On Tuesday, Eric Justin Toth was sentenced to 25 years in prison on three counts of production of child pornography (and a couple of other charges). Upon his release, he will remain strictly supervised until the day he dies.

Toth, 32, was once a teacher at Beauvoir Elementary in Washington, D.C. (and also a camp counselor in northwest Wisconsin).

In 2008, school officials discovered pornographic images on a school camera that had been in his possession.

Federal investigators said Toth shot explicit pornographic video of a young boy inside Beauvoir Elementary, which is associated with the Washington National Cathedral.

The international manhunt for Toth began when he fled the Washington, D.C. area.
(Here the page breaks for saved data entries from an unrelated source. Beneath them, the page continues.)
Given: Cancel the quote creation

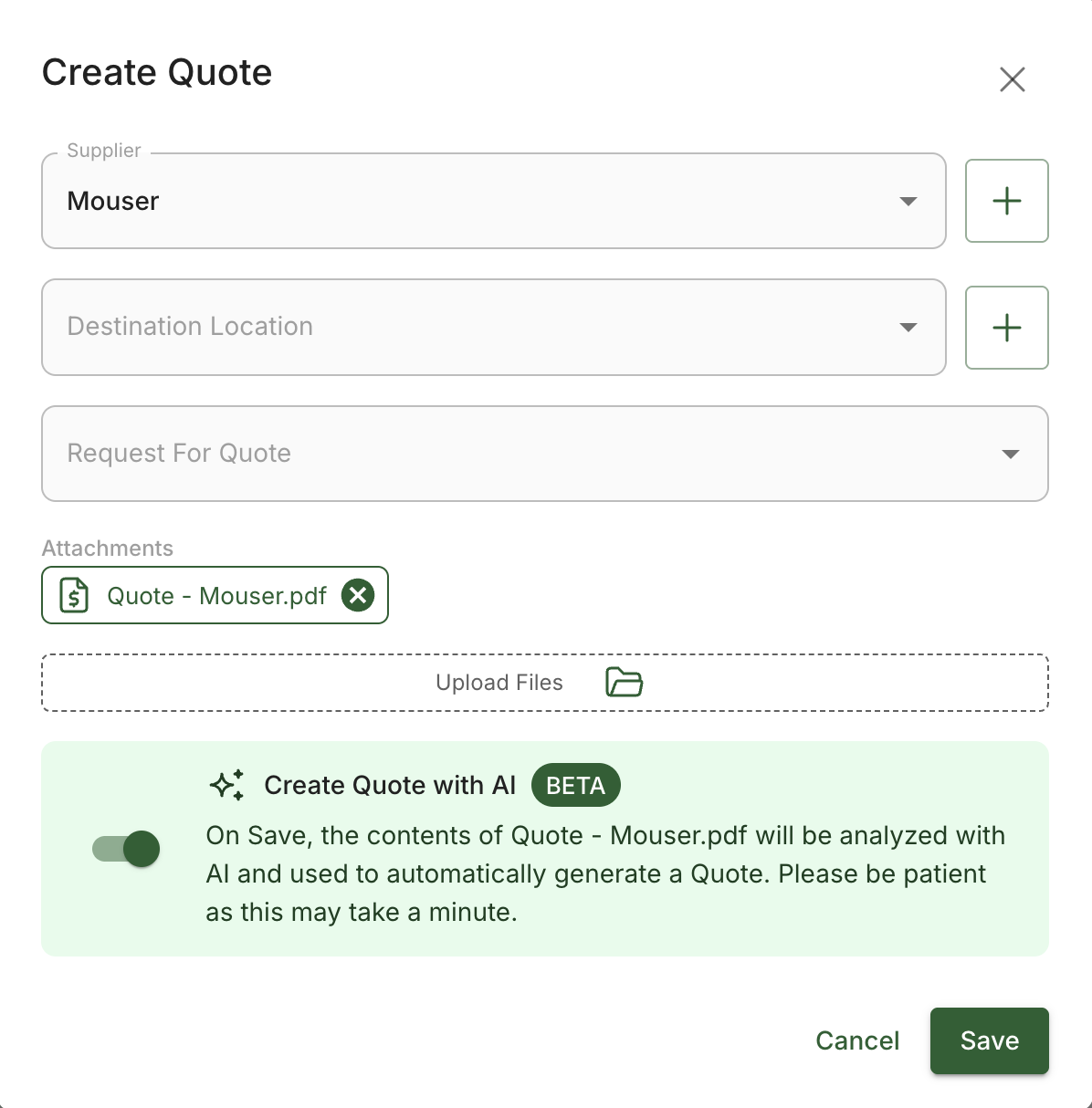Looking at the screenshot, I should point(857,1040).
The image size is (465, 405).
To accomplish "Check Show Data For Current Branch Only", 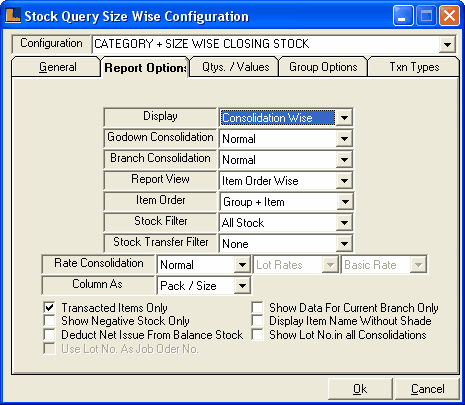I will coord(257,307).
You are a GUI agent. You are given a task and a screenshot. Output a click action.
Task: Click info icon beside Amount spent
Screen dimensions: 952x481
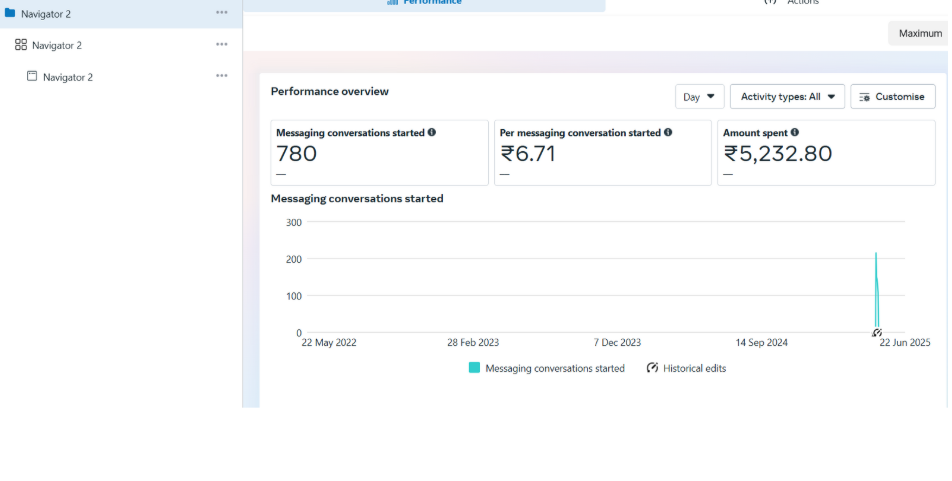(795, 132)

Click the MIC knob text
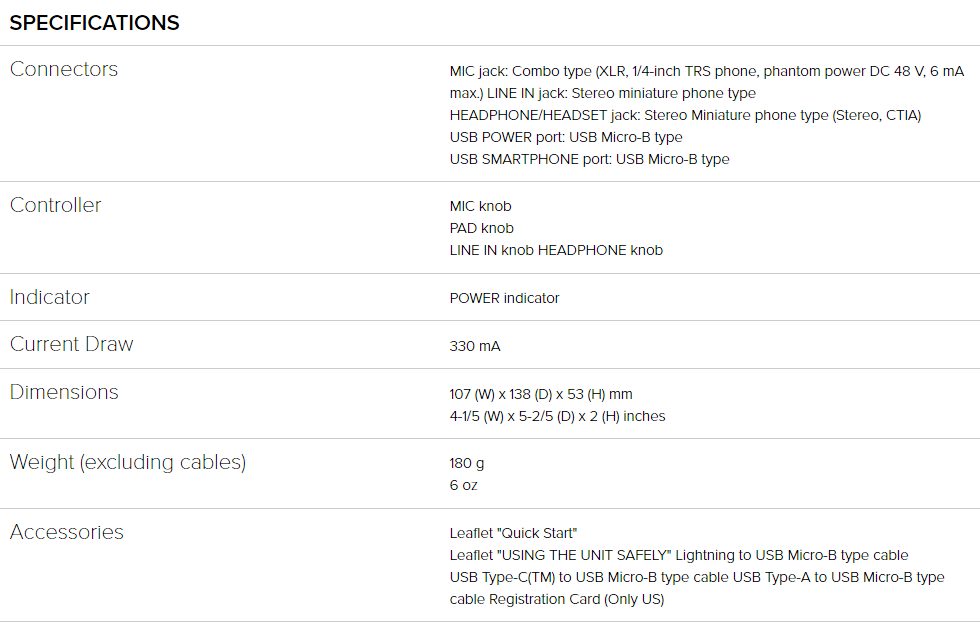coord(480,206)
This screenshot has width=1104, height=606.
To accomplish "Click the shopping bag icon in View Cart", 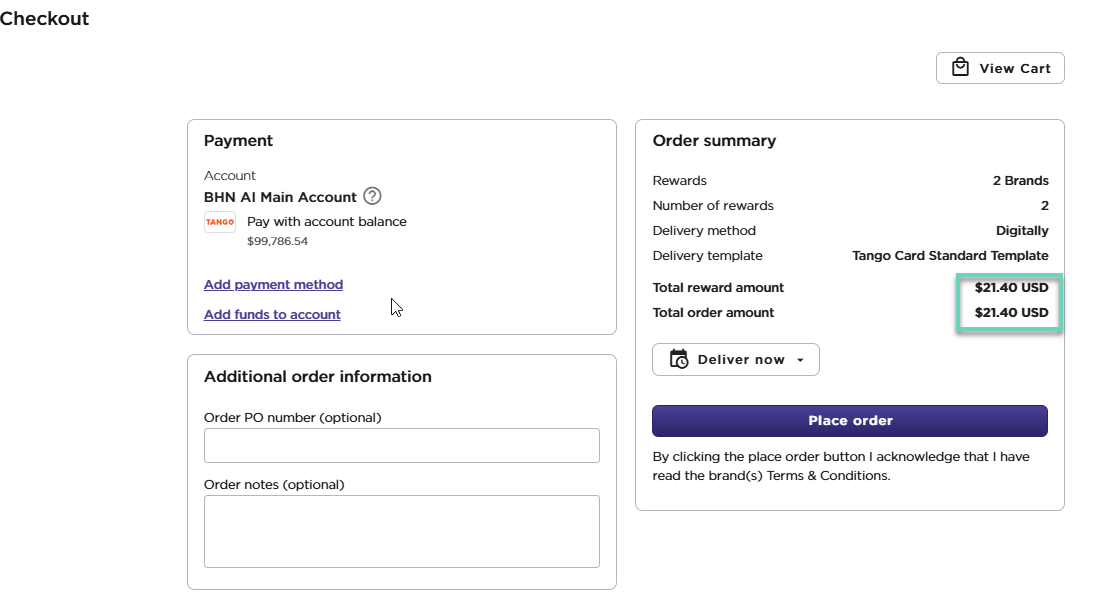I will (960, 68).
Five years later, in 2013, the ex-elementary school teacher was arrested in Nicaragua.

An eagle-eyed American tourist was responsible for the child pornographer’s downfall. The unidentified tourist met Toth  at a “social engagement” in Nicaragua, according to The Washington Post. He was hiding a telltale mole under his left eye by wearing an eye patch.

Federal officials discovered images and videos depicting child pornography on a laptop computer that Toth used when he lived in Nicaragua (and also Texas, where he resided from 2009 to 2012).

Toth pleaded guilty in 2013 in a federal court in the District of Columbia.

“For the next 25 years, Eric Toth will be where he deserves to be — in a federal prison where he cannot harm any more children,” said U.S. Attorney Ronald C. Machen Jr. in a statement obtained by The Daily Caller.

“Behind bars, Toth will no longer be able to manipulate and sexually exploit our most vulnerable victims,” Machen continued. “The FBI deserves tremendous credit for tracking Toth to Nicaragua and bringing him to the District of Columbia to face justice.  The five-year manhunt that led to his capture demonstrates the depth of our commitment to defending children from sexual predators.”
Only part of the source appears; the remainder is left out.